A new study has found a huge gap between public perception of the coal industry’s importance to the NSW economy and jobs, and the reality of its contribution to the state’s coffers and its people.
The report, Seeing through the dust: Coal in the Hunter Valley economy, launched by the Australia Institute on Friday, finds that Hunter Valley residents believe the local coal industry employs four times more people than it does, and that coal royalties contribute 10 times more income to the NSW Budget than is the case.
It’s a discrepancy, says the report’s author, Roderick Campbell, that illustrates how successful the industry has been in inflating its importance.
“The coal industry’s public statements invariably emphasise its apparent economic importance. But when the industry is placed in context we see that coal is not the bedrock of the Hunter economy,” Campbell said.
“The reality is that 95 per cent of Hunter workers do not work in the coal industry and only 2 per cent of NSW government revenue comes from coal royalties.”
The misconception that coal is vital to the economy is, of course, not restricted to the Hunter Valley, or even to Australia. In the US, the Obama-backed new EPA regulations to be placed on CO2 emissions from coal-fired power plants have been described as a war on American jobs, economic growth, and GPD.
But as noted US economist and New York Times columnist Paul Krugman wrote in his blog this week, “coal mining accounts for only one-sixteenth of 1 percent of overall US employment; shutting down the whole industry would eliminate fewer jobs than America lost in an average week during the Great Recession of 2007-9.”
As for the so-called “war on coal” – or on coal workers – this happened a generation ago, says Krugman: “waged not by liberal environmentalists but by the coal industry itself,” when it turned to machinery to produce more coal, using far less miners. “And coal workers lost,” he said.
And now, with innumerable reports pointing to coal’s terminal decline, the major new enemy to local coal industries is cost, as the global shift to low-carbon technologies begins to render the fossil fuel uncompetitive.
Back in the Hunter Valley, a subsidiary of Brazilian mining giant, Vale, sacked 500 workers from the Glennies Creek underground and Camberwell open cut mines near Singleton, blaming poor global coal prices for its decision.
The question, says Joe Romm on Climate Progress, is that “given that every major study makes clear that the cost of (climate) action is low, that the new EPA power plant standards could spur investment that would give the ‘US economy a boost,’ …why is there such visceral opposition from conservatives?” And why aren’t people getting the real message about coal?
It’s a good question.
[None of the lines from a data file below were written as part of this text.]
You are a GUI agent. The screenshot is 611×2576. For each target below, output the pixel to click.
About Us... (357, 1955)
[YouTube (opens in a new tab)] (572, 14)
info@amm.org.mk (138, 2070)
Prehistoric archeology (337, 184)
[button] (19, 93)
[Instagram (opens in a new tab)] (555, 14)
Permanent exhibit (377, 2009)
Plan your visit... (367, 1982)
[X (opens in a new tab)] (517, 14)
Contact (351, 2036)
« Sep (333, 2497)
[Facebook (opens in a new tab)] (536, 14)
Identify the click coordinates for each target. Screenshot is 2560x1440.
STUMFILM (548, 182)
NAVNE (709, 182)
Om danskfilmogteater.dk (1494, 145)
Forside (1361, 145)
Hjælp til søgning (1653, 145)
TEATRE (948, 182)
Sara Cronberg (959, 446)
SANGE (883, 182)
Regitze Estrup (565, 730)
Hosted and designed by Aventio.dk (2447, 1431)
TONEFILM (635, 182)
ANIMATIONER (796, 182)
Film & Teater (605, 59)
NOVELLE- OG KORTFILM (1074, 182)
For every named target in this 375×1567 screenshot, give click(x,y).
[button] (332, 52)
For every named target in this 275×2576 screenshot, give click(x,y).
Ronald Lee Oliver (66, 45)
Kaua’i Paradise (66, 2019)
And in Australia – where Prime Minister Tony Abbott recently told a Minerals Council gathering that he could think of nothing more damaging to the country’s future that leaving coal in the ground, and warned against the economic dangers of demonising the coal industry – it is a question worth asking.
Contrary to the PM’s claims – and those of the NSW Minerals Council – the Australia Insititute study finds that a smaller coal industry would have only minor impacts on the future Hunter economy, with modelling showing a long-term downsizing to have minimal effects on employment and economic output.
The study also finds that a strong majority (83%) of Hunter Valley residents do not want to see the coal industry expand, while 41 per cent would like to see it decrease or be phased out.
“What the (Australia Institute) report shows is that the Hunter has a diversified, modern economy and that the region’s future isn’t tied to the success of the coal industry,” Campbell said.
And in the Hunter Valley, at least, these facts seem to be sinking in. “Despite residents having a heavily inflated impression of the coal industry’s economic importance, only one in three feels that the industry’s economic contribution outweighs the other costs it imposes on the community,” said Campbell.
“Residents are concerned about the negative effect the industry has on the Hunter’s air quality and health, on water and bushland and its impact on other local industries such as vineyards, horse studs, tourism and agriculture.”